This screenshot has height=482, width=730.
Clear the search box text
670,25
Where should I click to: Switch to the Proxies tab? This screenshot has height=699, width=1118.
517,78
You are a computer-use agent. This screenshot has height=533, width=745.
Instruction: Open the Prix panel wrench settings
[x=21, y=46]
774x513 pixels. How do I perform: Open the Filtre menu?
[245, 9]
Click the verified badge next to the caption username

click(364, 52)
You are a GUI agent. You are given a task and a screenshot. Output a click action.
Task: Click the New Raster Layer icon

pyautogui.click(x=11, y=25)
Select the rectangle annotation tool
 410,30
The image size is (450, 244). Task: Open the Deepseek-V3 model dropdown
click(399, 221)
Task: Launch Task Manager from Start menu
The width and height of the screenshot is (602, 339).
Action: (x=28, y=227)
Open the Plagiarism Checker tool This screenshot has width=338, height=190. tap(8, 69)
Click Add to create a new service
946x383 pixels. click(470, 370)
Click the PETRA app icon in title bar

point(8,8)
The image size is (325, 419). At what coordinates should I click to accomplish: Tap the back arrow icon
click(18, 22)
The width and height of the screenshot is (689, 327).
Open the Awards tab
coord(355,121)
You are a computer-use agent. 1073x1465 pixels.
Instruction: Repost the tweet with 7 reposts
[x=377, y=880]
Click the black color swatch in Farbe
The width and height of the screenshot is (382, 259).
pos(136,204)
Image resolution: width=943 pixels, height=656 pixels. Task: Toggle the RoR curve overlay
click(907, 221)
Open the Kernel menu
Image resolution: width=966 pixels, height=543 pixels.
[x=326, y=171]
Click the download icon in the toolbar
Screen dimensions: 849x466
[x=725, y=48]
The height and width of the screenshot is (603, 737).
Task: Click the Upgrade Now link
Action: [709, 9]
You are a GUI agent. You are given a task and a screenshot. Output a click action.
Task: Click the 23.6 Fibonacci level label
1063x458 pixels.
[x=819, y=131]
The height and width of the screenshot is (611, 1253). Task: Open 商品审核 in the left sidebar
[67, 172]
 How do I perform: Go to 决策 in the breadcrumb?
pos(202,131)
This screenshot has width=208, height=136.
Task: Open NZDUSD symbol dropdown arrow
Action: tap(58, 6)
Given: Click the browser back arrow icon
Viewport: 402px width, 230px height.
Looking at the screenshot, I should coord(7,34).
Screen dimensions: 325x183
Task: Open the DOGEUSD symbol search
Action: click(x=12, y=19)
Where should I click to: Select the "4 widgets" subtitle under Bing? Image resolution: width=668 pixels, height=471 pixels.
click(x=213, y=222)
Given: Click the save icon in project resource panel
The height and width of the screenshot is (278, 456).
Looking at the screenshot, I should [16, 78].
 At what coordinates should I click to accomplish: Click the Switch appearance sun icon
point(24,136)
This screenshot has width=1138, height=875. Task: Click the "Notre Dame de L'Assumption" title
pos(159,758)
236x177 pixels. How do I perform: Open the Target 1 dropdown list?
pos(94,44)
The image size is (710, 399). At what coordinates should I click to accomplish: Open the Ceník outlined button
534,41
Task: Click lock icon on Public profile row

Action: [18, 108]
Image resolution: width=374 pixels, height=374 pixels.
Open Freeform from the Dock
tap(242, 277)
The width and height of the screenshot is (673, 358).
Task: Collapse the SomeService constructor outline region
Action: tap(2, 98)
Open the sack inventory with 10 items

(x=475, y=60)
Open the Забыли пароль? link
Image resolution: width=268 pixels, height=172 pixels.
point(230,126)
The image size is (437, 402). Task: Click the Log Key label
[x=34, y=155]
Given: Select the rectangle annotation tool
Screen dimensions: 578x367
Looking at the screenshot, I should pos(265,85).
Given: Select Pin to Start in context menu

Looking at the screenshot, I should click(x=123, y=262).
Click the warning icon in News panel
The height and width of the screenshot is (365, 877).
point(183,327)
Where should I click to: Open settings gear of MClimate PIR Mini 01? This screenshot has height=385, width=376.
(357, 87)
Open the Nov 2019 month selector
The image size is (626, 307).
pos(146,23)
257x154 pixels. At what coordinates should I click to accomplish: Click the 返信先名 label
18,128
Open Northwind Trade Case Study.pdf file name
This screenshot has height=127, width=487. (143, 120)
________
*Exercise directions:* Can you quote the entries above, everything from the line containing "236x177 pixels. How" down to the line containing "Action: tap(2, 98)", both included, word for word?

*Result:*
236x177 pixels. How do I perform: Open the Target 1 dropdown list?
pos(94,44)
The image size is (710, 399). At what coordinates should I click to accomplish: Open the Ceník outlined button
534,41
Task: Click lock icon on Public profile row

Action: [18, 108]
Image resolution: width=374 pixels, height=374 pixels.
Open Freeform from the Dock
tap(242, 277)
The width and height of the screenshot is (673, 358).
Task: Collapse the SomeService constructor outline region
Action: tap(2, 98)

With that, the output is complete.